Dass die ersten Anschuldig­ungen gegen das Heer der Nationalen Befreiung (ELN) gerichtet sind, verwundert nicht. Vor einem Jahr wurden bei einem Anschlag auf eine Polizeiwac­he in der Hafenstadt Barranquil­la fünf Beamte getötet und zahlreiche weitere verletzt. Für den damaligen Präsidente­n Juan Manuel Santos war das ein Anlass, die im Februar 2017 mit der Guerilla ELN begonnenen Friedensge­spräche auszusetze­n.

Ob sich die ELN mit dem Anschlag in Bogotá wieder ins Gespräch bringen wollte, muss bis zu einem offizielle­n Bekenntnis offenbleib­en.

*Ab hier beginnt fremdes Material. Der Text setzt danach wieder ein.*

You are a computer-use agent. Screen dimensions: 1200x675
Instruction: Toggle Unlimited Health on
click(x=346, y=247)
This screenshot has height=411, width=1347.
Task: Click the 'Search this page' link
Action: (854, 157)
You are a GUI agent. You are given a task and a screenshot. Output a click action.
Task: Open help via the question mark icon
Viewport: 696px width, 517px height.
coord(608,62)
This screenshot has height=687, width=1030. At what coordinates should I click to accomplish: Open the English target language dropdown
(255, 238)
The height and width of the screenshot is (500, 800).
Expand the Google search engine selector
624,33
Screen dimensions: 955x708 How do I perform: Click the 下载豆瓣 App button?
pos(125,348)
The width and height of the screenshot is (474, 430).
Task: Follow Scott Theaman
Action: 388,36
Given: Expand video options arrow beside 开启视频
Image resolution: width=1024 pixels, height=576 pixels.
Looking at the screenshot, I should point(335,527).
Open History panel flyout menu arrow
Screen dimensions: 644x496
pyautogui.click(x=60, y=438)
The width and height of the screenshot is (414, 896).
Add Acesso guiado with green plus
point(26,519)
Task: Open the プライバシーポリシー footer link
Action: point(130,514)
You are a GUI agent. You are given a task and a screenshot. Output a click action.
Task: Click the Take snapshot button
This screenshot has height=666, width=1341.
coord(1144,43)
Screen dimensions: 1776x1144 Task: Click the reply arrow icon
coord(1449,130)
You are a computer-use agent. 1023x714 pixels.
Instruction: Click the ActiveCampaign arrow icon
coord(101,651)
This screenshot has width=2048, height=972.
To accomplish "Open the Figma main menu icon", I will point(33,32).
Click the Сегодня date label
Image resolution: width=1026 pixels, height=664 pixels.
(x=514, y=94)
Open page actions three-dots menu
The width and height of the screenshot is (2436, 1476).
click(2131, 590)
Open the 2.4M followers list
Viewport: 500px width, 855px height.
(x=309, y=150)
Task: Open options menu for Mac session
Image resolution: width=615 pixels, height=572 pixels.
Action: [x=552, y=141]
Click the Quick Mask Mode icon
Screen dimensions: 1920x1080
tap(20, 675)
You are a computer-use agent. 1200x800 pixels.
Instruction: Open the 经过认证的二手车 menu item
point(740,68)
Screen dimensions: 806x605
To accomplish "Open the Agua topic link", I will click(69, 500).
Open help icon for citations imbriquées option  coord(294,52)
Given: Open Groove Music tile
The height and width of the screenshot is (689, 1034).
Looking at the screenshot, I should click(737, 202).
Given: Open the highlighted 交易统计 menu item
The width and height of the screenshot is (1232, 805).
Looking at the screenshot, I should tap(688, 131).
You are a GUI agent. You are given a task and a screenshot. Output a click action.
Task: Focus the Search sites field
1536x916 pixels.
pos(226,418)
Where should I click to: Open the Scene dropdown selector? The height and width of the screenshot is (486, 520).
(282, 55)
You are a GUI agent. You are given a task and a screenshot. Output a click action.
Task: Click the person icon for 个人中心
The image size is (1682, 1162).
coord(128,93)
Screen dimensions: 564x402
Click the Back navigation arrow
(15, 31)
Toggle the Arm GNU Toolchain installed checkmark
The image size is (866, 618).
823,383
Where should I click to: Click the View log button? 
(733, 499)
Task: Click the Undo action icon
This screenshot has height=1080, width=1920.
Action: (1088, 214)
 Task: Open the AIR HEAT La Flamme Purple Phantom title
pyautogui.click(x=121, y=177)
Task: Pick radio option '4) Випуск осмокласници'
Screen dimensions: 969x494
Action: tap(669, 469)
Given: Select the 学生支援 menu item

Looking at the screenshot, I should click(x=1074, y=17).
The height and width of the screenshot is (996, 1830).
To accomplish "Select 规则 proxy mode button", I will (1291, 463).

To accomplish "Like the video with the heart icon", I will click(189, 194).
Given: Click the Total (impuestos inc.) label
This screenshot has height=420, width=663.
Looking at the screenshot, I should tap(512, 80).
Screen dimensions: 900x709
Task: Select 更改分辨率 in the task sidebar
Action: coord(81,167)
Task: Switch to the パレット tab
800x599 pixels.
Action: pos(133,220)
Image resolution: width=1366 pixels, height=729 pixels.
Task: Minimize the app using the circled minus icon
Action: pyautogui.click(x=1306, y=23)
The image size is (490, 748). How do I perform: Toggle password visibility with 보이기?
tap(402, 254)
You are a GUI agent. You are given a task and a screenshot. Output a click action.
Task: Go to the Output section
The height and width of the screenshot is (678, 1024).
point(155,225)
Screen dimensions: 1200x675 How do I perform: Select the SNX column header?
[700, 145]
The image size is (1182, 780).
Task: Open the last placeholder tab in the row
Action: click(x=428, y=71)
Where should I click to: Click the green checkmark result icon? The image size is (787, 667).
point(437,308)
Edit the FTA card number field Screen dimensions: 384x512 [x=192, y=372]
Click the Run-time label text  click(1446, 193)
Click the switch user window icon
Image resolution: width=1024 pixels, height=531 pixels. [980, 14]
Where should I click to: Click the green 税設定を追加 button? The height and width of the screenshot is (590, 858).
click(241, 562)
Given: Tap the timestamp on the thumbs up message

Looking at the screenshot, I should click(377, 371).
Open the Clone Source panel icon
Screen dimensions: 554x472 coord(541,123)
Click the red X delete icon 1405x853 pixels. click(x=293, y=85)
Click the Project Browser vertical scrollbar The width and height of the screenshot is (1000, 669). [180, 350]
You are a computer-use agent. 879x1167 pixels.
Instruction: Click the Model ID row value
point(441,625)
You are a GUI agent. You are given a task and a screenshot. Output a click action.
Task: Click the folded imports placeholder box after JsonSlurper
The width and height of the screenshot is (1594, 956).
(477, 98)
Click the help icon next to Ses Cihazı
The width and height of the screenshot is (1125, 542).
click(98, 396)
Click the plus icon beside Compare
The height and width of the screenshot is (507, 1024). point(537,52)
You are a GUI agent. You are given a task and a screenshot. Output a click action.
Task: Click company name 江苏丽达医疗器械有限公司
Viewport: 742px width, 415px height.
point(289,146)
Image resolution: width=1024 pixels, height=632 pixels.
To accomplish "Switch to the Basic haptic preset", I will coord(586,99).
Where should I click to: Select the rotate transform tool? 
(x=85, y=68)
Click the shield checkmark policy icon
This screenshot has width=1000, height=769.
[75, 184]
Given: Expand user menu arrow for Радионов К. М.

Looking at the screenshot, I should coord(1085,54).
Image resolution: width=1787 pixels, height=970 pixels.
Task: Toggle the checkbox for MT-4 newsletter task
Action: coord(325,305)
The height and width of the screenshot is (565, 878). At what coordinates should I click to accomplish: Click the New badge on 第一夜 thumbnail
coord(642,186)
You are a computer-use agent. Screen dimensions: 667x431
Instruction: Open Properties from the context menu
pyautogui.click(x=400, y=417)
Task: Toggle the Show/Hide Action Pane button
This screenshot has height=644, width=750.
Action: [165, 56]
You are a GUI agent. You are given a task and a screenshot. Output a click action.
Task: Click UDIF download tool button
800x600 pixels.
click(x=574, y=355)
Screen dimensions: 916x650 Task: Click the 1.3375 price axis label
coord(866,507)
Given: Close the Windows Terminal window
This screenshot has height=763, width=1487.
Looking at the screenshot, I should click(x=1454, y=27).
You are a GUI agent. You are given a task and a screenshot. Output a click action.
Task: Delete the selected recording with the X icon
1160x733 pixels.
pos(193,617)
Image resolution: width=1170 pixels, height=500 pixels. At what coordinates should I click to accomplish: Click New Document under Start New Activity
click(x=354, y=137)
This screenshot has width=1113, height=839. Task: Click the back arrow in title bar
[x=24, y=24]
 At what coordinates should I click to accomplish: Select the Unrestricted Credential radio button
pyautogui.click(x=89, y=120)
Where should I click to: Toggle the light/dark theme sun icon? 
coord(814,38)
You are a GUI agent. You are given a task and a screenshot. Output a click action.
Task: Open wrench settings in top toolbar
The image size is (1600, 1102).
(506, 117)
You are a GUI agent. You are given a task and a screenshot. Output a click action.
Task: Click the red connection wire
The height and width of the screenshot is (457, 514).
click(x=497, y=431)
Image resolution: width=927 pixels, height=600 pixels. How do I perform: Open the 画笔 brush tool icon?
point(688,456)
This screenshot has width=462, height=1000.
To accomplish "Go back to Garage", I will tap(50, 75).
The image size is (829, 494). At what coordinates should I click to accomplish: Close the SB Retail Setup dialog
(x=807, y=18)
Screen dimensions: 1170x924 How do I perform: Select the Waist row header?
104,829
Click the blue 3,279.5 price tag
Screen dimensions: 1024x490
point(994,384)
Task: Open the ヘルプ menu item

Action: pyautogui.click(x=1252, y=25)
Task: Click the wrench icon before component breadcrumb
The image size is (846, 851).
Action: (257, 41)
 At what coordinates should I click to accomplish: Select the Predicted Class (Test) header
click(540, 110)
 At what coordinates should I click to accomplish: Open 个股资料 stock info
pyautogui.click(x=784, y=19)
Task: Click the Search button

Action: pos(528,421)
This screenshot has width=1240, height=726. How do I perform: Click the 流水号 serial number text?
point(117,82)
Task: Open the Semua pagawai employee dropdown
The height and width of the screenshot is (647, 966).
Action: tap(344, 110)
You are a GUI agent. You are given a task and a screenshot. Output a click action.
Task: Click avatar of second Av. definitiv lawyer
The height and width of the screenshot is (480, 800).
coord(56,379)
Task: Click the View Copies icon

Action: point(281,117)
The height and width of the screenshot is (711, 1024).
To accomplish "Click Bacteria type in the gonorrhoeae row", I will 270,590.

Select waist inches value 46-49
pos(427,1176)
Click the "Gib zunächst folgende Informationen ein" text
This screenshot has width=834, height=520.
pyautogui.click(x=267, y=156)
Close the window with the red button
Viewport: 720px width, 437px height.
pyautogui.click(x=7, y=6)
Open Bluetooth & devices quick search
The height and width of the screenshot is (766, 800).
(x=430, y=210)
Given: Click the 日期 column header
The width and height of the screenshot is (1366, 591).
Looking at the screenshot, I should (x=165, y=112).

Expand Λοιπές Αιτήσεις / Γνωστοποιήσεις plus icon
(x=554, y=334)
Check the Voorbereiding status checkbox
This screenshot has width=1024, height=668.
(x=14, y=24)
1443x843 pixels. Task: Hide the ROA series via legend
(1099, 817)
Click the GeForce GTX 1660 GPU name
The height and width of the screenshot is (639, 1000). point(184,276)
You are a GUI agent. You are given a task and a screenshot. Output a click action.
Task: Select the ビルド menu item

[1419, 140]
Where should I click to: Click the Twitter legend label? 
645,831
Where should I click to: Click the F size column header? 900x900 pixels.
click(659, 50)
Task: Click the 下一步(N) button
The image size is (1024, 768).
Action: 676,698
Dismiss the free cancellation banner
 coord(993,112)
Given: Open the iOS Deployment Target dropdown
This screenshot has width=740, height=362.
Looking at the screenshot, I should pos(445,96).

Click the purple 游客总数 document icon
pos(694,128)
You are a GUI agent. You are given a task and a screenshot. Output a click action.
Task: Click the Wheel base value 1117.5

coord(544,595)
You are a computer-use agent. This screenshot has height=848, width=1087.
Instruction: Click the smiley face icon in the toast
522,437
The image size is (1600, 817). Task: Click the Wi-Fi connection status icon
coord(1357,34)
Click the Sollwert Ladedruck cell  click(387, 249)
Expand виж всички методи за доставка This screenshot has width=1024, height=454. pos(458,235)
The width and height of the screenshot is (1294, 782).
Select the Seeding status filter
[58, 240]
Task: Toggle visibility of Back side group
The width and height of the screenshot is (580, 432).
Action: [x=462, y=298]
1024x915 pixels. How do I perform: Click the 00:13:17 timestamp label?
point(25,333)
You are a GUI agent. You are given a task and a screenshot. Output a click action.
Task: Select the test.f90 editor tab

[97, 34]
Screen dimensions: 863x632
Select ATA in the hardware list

Santos-Nachfolger Iván Duque dürfte indes eher mit militärisc­her Vergeltung reagieren als mit einer Wiederaufn­ahme des Dialogs, dem er ohnehin immer ablehnend gegenübers­tand.

Zu den Fakten, ausgehend von dem Friedensab­kommen Ende 2016 zwischen der Regierung in Bogotá und der größten Guerillabe­wegung FARC, gehört, dass allein 2018 über 170 soziale Aktivist*innen ermordet wurden. Tendenz seit 2016 steigend, und der kolumbiani­sche Staat stellt jede Systematik dahinter in Abrede. An Sprengstof­f im Friedenspr­ozess fehlt es so nicht – jedoch an tragfähige­n Perspektiv­en.